_WHAT THE TASK ASKS:_ Reproduce verbatim the entries between the line holding "Task: Click the airplane" and the end of the entries, inclusive.

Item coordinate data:
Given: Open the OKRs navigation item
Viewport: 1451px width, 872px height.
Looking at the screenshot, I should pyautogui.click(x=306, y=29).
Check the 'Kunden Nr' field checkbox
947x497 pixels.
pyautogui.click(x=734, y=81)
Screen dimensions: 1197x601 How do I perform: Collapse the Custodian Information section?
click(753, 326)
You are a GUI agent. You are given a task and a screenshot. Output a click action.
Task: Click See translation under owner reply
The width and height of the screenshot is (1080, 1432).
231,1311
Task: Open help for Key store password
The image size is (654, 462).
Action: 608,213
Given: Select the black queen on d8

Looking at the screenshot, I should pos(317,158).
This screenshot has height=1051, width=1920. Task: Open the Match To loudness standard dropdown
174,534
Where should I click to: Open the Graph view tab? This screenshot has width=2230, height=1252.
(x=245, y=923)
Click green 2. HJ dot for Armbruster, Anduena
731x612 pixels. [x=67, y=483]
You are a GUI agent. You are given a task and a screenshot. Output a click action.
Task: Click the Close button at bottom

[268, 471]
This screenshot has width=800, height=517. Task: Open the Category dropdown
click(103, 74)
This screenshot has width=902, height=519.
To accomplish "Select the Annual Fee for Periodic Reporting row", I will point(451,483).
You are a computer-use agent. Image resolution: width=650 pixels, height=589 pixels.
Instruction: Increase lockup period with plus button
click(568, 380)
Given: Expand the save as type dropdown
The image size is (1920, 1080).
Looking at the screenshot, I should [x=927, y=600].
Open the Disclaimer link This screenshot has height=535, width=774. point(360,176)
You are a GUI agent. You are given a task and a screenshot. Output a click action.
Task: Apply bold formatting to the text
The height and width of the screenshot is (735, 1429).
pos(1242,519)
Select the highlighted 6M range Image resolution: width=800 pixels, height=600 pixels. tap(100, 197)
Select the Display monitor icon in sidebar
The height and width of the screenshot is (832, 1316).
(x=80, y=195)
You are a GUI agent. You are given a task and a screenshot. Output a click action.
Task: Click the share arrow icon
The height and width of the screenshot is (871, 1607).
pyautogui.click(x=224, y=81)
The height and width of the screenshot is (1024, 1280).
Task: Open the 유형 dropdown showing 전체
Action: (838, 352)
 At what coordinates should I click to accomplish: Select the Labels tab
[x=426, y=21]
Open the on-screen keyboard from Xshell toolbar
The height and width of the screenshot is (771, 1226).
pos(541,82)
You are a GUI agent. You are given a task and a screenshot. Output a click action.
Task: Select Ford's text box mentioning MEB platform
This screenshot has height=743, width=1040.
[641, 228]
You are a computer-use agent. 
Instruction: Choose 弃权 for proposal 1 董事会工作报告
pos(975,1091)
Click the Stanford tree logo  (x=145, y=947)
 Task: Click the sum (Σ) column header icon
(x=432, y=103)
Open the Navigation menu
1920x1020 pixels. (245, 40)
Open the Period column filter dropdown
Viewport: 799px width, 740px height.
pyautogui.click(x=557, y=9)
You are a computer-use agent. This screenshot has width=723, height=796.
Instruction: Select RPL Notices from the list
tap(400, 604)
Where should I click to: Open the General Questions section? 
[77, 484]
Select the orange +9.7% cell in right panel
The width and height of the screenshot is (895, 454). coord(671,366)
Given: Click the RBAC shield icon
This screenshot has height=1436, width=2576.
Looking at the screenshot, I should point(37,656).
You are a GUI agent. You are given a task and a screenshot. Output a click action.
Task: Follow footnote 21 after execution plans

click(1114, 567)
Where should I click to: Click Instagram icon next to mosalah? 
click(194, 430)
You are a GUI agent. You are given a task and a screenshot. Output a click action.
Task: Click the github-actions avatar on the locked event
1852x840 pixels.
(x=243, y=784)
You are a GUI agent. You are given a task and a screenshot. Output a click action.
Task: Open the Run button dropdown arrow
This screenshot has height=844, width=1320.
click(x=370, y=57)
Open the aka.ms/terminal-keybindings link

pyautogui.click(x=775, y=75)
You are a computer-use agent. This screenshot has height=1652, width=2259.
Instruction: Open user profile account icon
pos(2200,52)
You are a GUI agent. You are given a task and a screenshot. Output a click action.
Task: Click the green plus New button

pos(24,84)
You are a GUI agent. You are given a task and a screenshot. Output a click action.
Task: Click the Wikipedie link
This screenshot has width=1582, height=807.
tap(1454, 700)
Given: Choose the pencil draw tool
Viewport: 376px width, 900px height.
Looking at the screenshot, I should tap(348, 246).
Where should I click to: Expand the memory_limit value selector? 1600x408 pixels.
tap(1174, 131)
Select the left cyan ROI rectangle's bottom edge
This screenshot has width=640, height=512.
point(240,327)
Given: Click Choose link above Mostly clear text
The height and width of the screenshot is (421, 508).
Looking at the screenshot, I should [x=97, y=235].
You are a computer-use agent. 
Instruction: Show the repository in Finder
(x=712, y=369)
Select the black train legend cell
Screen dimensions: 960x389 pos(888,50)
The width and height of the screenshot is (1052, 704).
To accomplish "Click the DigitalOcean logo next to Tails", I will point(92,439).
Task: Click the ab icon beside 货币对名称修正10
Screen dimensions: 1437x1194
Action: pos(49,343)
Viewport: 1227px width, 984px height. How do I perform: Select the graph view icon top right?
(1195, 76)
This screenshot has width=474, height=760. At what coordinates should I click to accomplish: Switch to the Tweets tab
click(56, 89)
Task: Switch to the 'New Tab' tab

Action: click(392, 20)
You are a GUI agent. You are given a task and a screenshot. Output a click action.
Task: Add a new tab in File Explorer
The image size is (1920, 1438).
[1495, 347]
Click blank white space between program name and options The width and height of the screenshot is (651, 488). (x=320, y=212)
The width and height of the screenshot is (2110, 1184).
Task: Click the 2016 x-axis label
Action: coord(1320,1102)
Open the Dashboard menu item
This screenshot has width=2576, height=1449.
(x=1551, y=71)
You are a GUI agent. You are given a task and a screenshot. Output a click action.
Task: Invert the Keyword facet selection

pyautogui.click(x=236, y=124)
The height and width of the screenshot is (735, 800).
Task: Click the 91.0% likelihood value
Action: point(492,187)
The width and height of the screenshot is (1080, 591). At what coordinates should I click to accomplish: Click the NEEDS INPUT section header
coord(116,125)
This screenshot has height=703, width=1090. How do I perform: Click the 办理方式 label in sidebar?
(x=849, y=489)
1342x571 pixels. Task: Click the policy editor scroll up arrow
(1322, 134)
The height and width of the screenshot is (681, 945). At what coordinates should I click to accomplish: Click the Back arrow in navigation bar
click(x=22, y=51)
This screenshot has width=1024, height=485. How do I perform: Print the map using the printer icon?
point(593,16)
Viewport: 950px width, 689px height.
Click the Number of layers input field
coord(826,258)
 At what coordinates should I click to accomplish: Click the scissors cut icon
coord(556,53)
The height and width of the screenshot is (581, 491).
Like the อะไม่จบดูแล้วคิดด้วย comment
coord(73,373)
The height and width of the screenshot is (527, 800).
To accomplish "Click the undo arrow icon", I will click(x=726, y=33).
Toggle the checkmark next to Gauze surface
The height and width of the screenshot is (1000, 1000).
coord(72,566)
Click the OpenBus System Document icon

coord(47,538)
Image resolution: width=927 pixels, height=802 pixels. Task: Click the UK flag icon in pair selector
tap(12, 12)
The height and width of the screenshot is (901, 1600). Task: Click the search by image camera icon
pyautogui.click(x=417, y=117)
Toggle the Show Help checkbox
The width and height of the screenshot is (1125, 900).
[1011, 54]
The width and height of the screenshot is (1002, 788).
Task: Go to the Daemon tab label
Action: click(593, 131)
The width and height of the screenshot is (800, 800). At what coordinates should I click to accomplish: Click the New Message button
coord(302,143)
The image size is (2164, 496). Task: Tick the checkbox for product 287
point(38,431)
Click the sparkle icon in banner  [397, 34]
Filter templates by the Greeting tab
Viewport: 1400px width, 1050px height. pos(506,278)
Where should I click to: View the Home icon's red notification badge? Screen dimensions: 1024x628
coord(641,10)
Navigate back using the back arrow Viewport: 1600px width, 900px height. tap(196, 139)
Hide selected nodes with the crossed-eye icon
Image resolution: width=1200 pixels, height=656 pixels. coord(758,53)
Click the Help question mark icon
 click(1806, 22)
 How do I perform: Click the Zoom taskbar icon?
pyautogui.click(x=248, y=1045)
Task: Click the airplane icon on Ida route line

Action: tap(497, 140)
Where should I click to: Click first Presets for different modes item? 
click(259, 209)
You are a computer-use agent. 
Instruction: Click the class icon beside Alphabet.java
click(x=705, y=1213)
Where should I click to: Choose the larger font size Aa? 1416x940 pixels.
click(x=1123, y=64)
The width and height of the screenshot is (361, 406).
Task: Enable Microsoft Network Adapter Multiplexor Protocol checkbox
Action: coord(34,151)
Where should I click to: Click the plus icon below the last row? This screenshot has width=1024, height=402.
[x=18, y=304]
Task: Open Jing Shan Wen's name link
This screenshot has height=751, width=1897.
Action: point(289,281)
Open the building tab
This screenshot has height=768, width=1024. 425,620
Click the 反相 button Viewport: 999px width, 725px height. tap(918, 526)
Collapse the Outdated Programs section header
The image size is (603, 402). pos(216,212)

_RESPONSE TO THE EXERCISE:_
Task: Click the airplane icon on Ida route line

Action: tap(497, 140)
Where should I click to: Click first Presets for different modes item? 
click(259, 209)
You are a computer-use agent. 
Instruction: Click the class icon beside Alphabet.java
click(x=705, y=1213)
Where should I click to: Choose the larger font size Aa? 1416x940 pixels.
click(x=1123, y=64)
The width and height of the screenshot is (361, 406).
Task: Enable Microsoft Network Adapter Multiplexor Protocol checkbox
Action: coord(34,151)
Where should I click to: Click the plus icon below the last row? This screenshot has width=1024, height=402.
[x=18, y=304]
Task: Open Jing Shan Wen's name link
This screenshot has height=751, width=1897.
Action: point(289,281)
Open the building tab
This screenshot has height=768, width=1024. 425,620
Click the 反相 button Viewport: 999px width, 725px height. tap(918, 526)
Collapse the Outdated Programs section header
The image size is (603, 402). pos(216,212)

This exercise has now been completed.